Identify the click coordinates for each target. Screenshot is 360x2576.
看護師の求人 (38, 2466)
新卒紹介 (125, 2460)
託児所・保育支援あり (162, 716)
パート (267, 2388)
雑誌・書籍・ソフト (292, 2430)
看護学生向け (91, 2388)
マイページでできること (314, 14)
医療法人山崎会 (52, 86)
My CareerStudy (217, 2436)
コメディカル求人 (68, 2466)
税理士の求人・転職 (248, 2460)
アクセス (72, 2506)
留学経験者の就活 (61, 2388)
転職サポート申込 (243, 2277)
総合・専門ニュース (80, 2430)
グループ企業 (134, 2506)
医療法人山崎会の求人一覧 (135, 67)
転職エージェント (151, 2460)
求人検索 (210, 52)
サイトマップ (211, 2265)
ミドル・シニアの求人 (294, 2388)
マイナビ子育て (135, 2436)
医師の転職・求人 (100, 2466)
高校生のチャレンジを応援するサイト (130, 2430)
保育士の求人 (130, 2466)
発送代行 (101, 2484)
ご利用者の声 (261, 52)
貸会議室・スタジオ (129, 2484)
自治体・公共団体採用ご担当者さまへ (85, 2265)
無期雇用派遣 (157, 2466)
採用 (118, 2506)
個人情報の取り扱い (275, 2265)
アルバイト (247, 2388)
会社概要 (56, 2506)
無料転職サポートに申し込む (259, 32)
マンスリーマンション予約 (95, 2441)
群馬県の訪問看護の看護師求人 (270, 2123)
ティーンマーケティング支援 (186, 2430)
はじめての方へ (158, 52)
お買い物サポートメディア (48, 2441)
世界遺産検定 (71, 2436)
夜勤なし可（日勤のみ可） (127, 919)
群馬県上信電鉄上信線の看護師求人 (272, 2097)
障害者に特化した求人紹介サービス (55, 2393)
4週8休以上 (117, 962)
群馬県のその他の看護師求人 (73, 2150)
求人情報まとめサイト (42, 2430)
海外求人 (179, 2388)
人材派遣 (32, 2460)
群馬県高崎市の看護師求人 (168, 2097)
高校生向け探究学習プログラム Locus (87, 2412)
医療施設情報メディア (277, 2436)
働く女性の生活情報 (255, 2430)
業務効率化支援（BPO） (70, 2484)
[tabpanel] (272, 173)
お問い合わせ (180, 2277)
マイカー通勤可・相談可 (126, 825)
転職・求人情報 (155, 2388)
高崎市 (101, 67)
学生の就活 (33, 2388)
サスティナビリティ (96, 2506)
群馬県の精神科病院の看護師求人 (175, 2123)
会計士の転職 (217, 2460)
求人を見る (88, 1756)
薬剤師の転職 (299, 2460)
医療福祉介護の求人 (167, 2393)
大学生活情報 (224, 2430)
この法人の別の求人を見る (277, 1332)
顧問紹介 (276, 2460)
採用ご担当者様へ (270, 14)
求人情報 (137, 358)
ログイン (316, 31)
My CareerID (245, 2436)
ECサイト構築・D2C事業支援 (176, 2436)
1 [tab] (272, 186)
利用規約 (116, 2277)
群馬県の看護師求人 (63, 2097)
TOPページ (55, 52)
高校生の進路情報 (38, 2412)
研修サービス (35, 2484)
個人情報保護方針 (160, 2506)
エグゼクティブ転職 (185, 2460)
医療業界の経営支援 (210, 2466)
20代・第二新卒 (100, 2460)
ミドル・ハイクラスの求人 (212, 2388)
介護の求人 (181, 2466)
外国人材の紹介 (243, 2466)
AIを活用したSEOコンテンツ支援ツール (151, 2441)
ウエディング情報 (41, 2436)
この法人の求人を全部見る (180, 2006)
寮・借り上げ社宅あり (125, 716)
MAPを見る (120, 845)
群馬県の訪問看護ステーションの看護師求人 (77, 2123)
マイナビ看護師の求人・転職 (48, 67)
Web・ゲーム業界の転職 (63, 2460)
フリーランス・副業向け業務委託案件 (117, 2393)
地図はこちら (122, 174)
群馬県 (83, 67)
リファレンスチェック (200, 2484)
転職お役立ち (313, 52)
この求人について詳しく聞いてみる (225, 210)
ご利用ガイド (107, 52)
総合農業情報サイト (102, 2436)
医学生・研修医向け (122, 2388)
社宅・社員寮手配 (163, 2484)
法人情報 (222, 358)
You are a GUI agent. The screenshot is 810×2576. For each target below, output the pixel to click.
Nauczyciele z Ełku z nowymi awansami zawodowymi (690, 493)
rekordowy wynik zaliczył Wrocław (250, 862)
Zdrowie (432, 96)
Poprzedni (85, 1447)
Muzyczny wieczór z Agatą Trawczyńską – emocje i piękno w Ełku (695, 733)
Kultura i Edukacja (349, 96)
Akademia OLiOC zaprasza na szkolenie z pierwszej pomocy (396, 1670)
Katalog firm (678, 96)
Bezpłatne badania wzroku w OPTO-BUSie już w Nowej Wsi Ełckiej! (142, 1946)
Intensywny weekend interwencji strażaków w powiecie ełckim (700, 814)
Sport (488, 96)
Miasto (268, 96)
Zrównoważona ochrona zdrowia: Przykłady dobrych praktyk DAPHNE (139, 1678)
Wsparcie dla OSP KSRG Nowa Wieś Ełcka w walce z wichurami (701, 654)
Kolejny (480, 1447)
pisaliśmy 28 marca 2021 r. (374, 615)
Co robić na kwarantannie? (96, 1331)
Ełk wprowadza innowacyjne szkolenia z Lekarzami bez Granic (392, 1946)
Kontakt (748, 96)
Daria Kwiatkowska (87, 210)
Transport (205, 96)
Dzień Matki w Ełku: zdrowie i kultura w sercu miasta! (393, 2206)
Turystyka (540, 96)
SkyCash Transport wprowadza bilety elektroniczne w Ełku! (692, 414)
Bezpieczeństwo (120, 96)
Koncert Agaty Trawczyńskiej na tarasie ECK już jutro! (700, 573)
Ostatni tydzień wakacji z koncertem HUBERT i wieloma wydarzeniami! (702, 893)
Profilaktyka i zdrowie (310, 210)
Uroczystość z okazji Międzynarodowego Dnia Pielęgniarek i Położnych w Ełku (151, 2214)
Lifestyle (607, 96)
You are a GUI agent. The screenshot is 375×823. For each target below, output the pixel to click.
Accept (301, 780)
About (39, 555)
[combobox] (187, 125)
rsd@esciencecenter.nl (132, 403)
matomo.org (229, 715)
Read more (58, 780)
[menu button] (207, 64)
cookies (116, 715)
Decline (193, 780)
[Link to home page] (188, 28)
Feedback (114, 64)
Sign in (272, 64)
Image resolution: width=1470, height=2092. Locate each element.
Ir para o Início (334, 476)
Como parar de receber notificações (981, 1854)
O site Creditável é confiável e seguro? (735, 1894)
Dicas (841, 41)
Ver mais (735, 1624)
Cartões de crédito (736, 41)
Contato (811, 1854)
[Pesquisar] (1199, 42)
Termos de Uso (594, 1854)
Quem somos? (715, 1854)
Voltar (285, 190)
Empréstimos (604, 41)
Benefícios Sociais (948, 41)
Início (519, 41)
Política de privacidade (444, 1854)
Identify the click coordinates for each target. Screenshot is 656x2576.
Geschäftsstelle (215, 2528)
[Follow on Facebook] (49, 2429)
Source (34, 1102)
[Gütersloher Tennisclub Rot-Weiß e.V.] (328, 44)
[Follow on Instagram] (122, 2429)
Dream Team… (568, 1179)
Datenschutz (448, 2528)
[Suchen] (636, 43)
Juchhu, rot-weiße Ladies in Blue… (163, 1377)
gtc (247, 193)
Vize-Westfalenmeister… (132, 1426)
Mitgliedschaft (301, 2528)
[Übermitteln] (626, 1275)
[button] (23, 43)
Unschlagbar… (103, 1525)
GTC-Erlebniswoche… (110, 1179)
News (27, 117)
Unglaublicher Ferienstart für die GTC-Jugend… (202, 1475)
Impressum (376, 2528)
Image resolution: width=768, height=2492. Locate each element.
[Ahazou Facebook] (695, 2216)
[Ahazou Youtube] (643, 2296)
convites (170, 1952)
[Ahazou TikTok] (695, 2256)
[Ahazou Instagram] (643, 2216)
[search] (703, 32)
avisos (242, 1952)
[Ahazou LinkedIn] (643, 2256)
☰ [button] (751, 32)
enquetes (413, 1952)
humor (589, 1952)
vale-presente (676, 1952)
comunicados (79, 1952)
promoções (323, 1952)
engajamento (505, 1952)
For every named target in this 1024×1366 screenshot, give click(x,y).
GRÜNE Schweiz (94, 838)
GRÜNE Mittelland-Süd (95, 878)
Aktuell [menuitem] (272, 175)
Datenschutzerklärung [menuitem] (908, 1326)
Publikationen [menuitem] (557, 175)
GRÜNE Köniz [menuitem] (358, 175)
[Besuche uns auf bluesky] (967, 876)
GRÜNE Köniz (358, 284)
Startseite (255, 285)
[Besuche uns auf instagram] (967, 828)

════════════════

Go through the listing above and write out exactly the lines starting with the one holding "Início (519, 41)" and running through the one holding "[Gütersloher Tennisclub Rot-Weiß", ends included, and no others.

Início (519, 41)
Política de privacidade (444, 1854)
Identify the click coordinates for each target. Screenshot is 656x2576.
Geschäftsstelle (215, 2528)
[Follow on Facebook] (49, 2429)
Source (34, 1102)
[Gütersloher Tennisclub Rot-Weiß e.V.] (328, 44)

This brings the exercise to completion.